Entries taken from a collection
- - - -
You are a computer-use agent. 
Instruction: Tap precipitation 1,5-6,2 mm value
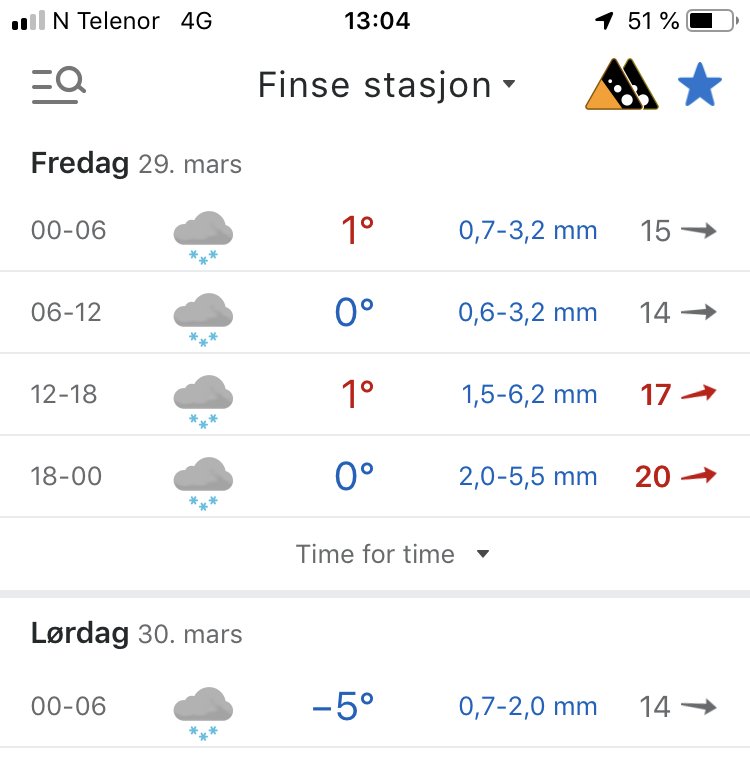[x=529, y=395]
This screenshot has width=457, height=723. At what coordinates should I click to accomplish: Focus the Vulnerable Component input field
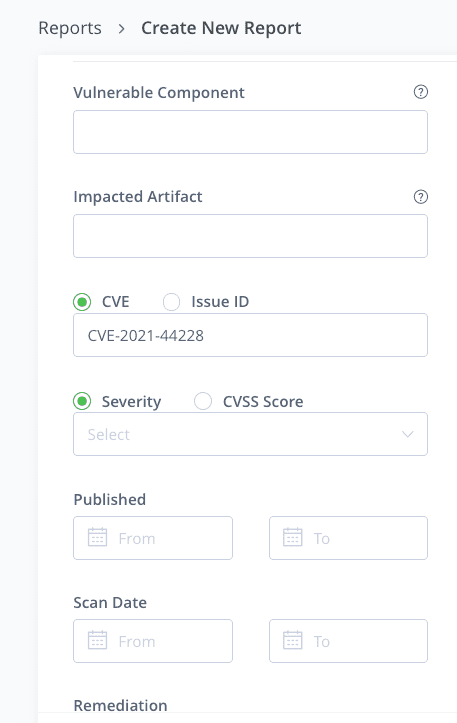(250, 132)
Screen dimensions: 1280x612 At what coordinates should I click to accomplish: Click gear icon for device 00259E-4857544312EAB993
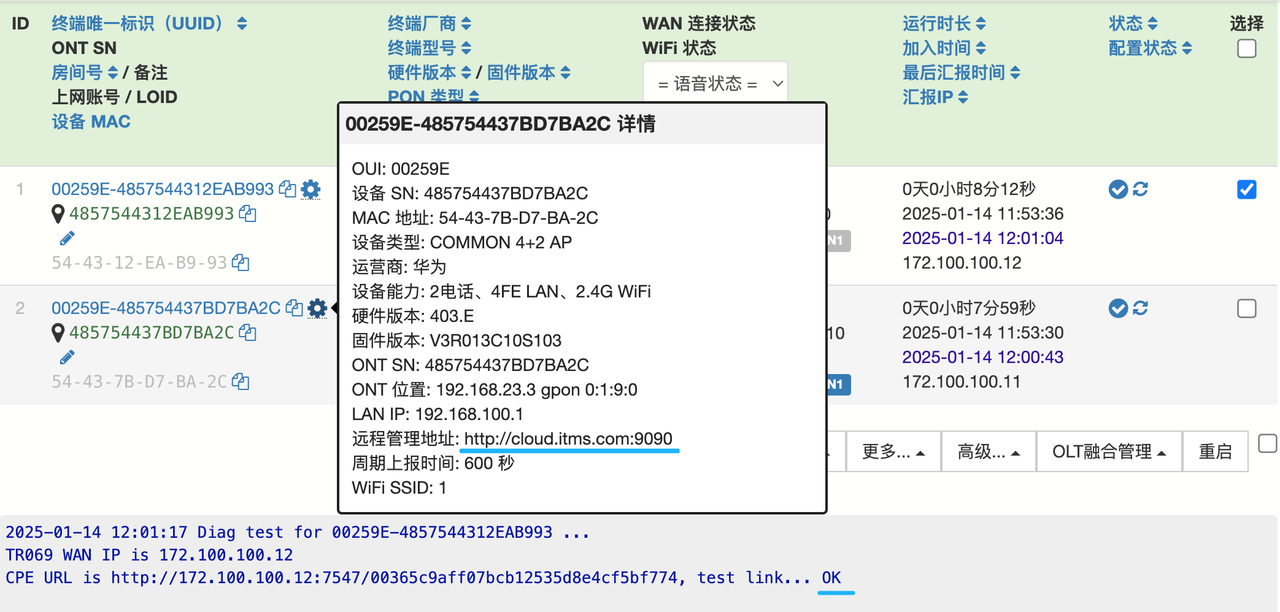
- - - -
STATED PROBLEM:
Write out all of the material above again, including each request, but add 40 to every coordinate in the answers. Leave the pictures out of your version.

RESPONSE:
You are a computer-use agent. 
Instruction: Tap precipitation 1,5-6,2 mm value
[x=569, y=435]
This screenshot has width=457, height=723. At what coordinates should I click to accomplish: Focus the Vulnerable Component input field
(290, 172)
Screen dimensions: 1280x612 At what coordinates should I click to accomplish: Click gear icon for device 00259E-4857544312EAB993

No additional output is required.